The example above is pretty straight forward, but there are a couple of things worth commenting on:

  • The durable=True flag passed to queue_declare means that the queue will remain even if the message broker is restarted (intentionally or because it crashed). Note, however, that the actual messages in the queue will be lost unless each message is marked as persistent (which the sender does by passing a properties=pika.BasicProperties(delivery_mode=2) parameter to basic_publish).

  • queue_declare() creates a queue if it doesn’t exist or reuses an existing one as long as it has the same type as the queue being declared (e.g. whether the queue is durable or not). If the type isn’t the same as the declared queue, an exception is raised.

  • The call to channel.confirm_delivery() puts the channel into confirm mode which means that the broker will send back a confirmation once it has delivered the message to a queue (or concluded that the message should be discarded silently). The latter is, in fact, a common use case for pubsub where a stream of messages are routed to N subscribers, and if N is currently zero this means that the messages should be discarded.

  • The flag mandatory=True passed to basic_publish means that basic_publish will return an error if the message could not be delivered to at least one queue. For durable queues this means that the message will be written to disk before the confirmation is sent.
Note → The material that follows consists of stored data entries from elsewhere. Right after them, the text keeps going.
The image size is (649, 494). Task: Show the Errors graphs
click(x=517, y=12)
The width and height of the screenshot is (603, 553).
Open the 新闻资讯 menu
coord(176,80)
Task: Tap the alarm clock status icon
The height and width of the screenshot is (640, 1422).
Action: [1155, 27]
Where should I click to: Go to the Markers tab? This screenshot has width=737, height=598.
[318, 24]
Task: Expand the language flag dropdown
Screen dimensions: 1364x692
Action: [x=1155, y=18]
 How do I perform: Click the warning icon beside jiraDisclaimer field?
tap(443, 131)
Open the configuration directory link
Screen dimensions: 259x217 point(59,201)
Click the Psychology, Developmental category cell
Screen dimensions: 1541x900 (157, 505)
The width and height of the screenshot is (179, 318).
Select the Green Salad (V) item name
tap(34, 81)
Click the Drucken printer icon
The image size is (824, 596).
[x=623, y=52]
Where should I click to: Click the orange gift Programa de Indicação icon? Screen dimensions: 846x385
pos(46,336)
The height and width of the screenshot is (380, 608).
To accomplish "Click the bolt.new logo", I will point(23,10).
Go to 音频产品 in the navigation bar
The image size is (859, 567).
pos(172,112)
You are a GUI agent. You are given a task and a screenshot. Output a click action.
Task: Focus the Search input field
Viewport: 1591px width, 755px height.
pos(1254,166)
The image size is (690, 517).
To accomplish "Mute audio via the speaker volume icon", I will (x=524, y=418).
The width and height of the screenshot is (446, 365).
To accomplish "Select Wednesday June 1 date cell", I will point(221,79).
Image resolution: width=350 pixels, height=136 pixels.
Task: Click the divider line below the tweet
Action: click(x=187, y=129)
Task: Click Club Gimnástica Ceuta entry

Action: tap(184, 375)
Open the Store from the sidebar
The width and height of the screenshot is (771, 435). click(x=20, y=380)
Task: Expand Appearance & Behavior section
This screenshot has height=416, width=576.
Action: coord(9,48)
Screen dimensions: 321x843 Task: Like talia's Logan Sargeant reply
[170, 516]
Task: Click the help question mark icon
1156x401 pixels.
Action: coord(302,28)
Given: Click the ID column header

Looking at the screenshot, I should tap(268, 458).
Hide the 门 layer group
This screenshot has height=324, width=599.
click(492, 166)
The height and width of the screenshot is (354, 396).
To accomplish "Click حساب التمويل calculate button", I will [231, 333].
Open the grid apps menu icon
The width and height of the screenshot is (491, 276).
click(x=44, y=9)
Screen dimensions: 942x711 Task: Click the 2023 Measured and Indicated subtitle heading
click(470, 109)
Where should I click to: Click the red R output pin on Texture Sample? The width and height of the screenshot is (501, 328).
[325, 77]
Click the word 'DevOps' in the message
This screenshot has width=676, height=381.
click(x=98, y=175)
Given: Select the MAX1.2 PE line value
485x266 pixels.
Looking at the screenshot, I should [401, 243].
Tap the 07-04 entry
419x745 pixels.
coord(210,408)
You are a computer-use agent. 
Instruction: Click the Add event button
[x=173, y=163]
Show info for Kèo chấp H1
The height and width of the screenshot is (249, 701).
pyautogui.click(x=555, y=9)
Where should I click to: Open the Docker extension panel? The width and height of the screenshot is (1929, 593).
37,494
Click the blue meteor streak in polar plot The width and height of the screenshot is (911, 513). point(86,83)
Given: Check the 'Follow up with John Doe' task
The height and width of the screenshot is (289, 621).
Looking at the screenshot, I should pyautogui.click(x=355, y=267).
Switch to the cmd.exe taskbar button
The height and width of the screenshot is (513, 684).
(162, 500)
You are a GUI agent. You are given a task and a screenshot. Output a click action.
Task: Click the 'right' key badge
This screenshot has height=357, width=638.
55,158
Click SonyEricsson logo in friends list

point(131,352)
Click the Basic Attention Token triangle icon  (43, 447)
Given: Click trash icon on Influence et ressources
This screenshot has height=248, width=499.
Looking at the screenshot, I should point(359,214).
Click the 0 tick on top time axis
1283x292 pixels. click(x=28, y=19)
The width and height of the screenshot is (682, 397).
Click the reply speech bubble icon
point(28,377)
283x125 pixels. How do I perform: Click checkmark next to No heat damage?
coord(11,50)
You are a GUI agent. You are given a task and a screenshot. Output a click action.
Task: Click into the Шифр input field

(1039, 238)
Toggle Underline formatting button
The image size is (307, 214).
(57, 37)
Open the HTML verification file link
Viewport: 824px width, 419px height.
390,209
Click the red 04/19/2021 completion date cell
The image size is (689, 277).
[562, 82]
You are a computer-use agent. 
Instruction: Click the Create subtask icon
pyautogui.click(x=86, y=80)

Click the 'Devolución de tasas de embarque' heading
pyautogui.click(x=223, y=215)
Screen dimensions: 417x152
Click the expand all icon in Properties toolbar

  • Finally, setting exchange='' instructs RabbitMQ to deliver the message directly to the queue specified in the routing_key parameter. For pubsub you need to create your own exchange though.

Once we’ve posted our message to a queue we need another script that connects to the message broker and receives the messages (a consumer in RabbitMQ parlance):

#!/usr/bin/env python

import os
import sys
import pika
import logging

AMQP_PORT = 5672
QUEUE_NAME = 'my_queue'
SCRIPT_PATH = os.path.dirname(os.path.abspath(__file__))
CREDENTIALS_FILE = os.path.join(SCRIPT_PATH, ".amqp-credentials")

def main():
    logging.basicConfig()

    (username, password) = open(CREDENTIALS_FILE).read().splitlines()
    credentials = pika.PlainCredentials(username, password)
    params = pika.ConnectionParameters('localhost', AMQP_PORT, '/', credentials)
    connection = pika.BlockingConnection(params)

    channel = connection.channel()

    channel.queue_declare(queue=QUEUE_NAME, durable=True)

    def callback(ch, method, properties, body):
        print "received message: %r" % body
        ch.basic_ack(delivery_tag = method.delivery_tag)

    channel.basic_qos(prefetch_count=1)

    channel.basic_consume(callback, queue=QUEUE_NAME)
    print 'waiting for new messages on queue: ' + QUEUE_NAME
    channel.start_consuming()

if __name__ == '__main__':
    try:
        main()
    except KeyboardInterrupt:
        pass

The consumer sets up the channel and declares the queue in the exact same way as the producer did. After that it calls start_consuming() which will block and wait for new messages. Whenever a new message arrives, the callback passed to basic_consume() is called.

The call to channel.basic_qos(prefetch_count=1) enables “fair dispatch” and needs some explanation. By default RabbitMQ will assign incoming messages to available consumers in a round robin fashion without regard to which consumers are idle/busy. This means that some workers (consumers) might end up with a long backlog even while other workers are idle which is quite unintuitive.

For example, a 2-worker round-robin scheduling of a workload where every odd task is heavy and every even task is easy will become very unfair because one of the workers will get all the easy tasks (and wont be busy that much) while the other worker will consistency get all the heavy tasks (and will even thus become infinitely more backlogged over time if the actual work takes longer than the time until the next task arrives – all while the first worker is completely idle).

The call to channel.basic_qos(prefetch_count=1) instead makes RabbitMQ not give new work to a consumer until it has acknowledged that the consumer completed the previous work it was assigned.

If you want to dig deeper, rabbitmq.com has several excellent tutorials available (written for multiple different programming languages).